DeepAnalyze: Agentic Large Language Models for Autonomous Data Science
Shaolei Zhang, Ju Fan, Meihao Fan, Guoliang Li, Xiaoyong Du
2025-10-21
Summary
This paper introduces DeepAnalyze-8B, a new artificial intelligence system designed to perform data science tasks completely on its own, from finding data to writing detailed reports, much like a human data scientist would.
What's the problem?
Traditionally, creating AI that can handle all the steps of data science – from understanding the initial question to analyzing data and drawing conclusions – has been really difficult. Existing AI systems usually follow a set path of instructions, which limits their ability to adapt to complex or unexpected situations in real-world data. They aren't truly 'autonomous' because they need someone to pre-define exactly what they should do.
What's the solution?
The researchers developed DeepAnalyze-8B and trained it using a method inspired by how people learn data science. They started with simple tasks and gradually increased the complexity, allowing the AI to build up its skills step-by-step. They also created a special process to generate high-quality training data specifically for this AI. This training allowed DeepAnalyze-8B to handle a wide range of data tasks, including answering questions about data, performing specific analyses, and even conducting open-ended research.
Why it matters?
DeepAnalyze-8B is significant because it shows that it's possible to create a relatively small AI (only 8 billion parameters) that can outperform larger, more complex systems in performing complete data science projects. Importantly, the researchers are making the AI, its code, and the data used to train it publicly available, which will help other researchers build on this work and accelerate the development of truly autonomous data science tools.
Abstract
Autonomous data science, from raw data sources to analyst-grade deep research reports, has been a long-standing challenge, and is now becoming feasible with the emergence of powerful large language models (LLMs). Recent workflow-based data agents have shown promising results on specific data tasks but remain fundamentally limited in achieving fully autonomous data science due to their reliance on predefined workflows. In this paper, we introduce DeepAnalyze-8B, the first agentic LLM designed for autonomous data science, capable of automatically completing the end-toend pipeline from data sources to analyst-grade deep research reports.

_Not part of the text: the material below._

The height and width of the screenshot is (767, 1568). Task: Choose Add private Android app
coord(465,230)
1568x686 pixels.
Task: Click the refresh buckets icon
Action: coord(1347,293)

To tackle high-complexity data science tasks, we propose a curriculum-based agentic training paradigm that emulates the learning trajectory of human data scientists, enabling LLMs to progressively acquire and integrate multiple capabilities in real-world environments. We also introduce a data-grounded trajectory synthesis framework that constructs high-quality training data. Through agentic training, DeepAnalyze learns to perform a broad spectrum of data tasks, ranging from data question answering and specialized analytical tasks to open-ended data research. Experiments demonstrate that, with only 8B parameters, DeepAnalyze outperforms previous workflow-based agents built on most advanced proprietary LLMs. The model, code, and training data of DeepAnalyze are open-sourced, paving the way toward autonomous data science.